Burglars in the basement

I lie awake in bed, desperately seeking sleep. What was that sound from the basement? Was it the furnace starting up, or was it just the wind? There it is again. Or is it something more sinister? I suddenly panic – are there burglars in the basement?

I look at the burglar alarm indicator. It blinks back peacefully. Not that it means anything, the burglars might have deactivated it. Trust the burglar alarm to fail the one time you really need it.

I sit up and try to wake him up. “There is someone in the basement”, I say. He makes incoherent noises and tries to turn over. I shake him again, speaking urgently and loudly. He finally opens his eyes and looks at me questioningly.
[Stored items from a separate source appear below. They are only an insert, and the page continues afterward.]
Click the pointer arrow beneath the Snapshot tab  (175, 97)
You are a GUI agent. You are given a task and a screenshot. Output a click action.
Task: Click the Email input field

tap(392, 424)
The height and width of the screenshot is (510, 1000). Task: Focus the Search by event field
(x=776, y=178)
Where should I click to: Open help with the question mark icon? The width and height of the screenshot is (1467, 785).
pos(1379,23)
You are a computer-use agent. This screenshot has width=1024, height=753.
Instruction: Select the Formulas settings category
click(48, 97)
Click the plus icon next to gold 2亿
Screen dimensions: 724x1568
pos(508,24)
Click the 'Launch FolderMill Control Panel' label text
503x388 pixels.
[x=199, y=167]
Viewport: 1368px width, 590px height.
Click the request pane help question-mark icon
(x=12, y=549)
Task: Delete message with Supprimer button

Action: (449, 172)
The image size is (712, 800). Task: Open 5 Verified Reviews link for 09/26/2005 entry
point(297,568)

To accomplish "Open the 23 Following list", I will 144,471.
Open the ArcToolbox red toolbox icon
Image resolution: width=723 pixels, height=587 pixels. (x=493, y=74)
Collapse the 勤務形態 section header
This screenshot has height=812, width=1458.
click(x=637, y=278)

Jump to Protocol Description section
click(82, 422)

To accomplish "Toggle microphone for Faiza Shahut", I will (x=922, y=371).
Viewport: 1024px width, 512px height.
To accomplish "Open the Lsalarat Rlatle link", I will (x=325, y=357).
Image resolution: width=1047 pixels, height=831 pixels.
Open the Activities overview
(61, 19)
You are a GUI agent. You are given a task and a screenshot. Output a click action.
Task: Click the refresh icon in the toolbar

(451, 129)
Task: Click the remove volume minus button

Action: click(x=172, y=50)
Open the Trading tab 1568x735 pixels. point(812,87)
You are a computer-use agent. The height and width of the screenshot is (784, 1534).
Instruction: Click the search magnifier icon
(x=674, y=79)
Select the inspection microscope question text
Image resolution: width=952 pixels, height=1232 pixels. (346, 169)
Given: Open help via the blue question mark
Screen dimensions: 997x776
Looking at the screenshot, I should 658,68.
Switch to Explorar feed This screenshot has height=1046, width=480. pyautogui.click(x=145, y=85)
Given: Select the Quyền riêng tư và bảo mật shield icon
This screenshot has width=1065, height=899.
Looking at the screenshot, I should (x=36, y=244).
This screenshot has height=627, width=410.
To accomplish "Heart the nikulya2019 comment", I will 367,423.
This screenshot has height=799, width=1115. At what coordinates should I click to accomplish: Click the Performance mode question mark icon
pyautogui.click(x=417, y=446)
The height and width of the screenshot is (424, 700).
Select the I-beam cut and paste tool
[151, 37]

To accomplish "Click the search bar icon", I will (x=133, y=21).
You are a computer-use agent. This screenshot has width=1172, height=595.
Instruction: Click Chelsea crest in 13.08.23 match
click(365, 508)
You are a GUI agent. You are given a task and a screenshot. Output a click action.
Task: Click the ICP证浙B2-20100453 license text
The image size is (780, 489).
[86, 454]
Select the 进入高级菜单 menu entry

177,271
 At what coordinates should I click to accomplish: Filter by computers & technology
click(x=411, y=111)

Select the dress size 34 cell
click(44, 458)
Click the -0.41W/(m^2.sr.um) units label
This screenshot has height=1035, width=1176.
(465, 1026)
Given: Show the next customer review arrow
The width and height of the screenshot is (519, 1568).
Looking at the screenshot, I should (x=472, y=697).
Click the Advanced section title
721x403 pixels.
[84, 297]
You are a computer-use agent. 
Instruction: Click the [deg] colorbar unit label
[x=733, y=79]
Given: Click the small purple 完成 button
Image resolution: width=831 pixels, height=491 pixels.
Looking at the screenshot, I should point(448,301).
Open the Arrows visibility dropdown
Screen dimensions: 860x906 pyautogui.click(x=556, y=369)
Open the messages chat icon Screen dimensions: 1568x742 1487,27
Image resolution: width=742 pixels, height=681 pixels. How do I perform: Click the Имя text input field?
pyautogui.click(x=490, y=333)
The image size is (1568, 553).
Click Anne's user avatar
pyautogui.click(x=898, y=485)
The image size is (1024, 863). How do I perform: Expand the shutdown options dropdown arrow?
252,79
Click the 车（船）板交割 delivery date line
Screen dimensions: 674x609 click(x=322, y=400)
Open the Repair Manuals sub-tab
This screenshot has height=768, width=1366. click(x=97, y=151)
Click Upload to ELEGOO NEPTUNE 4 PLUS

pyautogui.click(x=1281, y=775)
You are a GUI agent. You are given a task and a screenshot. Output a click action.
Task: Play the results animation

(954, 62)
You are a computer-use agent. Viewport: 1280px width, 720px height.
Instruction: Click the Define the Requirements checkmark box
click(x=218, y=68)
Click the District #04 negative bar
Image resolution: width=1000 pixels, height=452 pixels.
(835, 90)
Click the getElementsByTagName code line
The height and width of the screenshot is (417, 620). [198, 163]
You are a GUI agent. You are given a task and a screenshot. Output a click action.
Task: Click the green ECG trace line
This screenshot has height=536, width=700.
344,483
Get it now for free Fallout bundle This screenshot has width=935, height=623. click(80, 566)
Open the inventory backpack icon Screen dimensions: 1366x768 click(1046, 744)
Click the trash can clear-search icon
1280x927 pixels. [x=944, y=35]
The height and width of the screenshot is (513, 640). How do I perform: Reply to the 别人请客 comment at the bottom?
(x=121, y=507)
“There is someone in the basement,” I say, “I can hear some sounds”.

“There is no one there, you are imagining things”, he says. He turns over and promptly falls asleep.

I shake him again, and I try again to turn him around, but my shoulders have started aching by now. My urgent whispers have long ago given way to old fashioned yelling. The burglars have surely heard me by now. Why, the whole neighborhood must have. Any moment now, they will be climbing up the stairs. The burglars, that is, not the neighborhood. And here he is, still sleeping soundly.

Maybe there is no one. But then there are those sounds. Shouldn’t he be investigating? Isn’t that somehow a man’s job? In all the stories I had read, it was always the Man of the House who confronted the burglars, coming down the stairs in a checked robe, with a pipe in one hand and a shotgun in the other. Yes, yes, in this case, he did not have a checked robe, a pipe or a shotgun, but could he not go down without these?

I wonder what promises men make when they marry. Women are supposed to love and honor and whatnot, right? Or however they say that in Sanskrit. What are men supposed to do? Surely there a line somewhere saying “he will investigate burglars in basements”. There must surely be one, I reason, this seems such an important thing to do. I should have paid more attention during the wedding. I should not have kept craning my neck trying to see if all my friends had arrived.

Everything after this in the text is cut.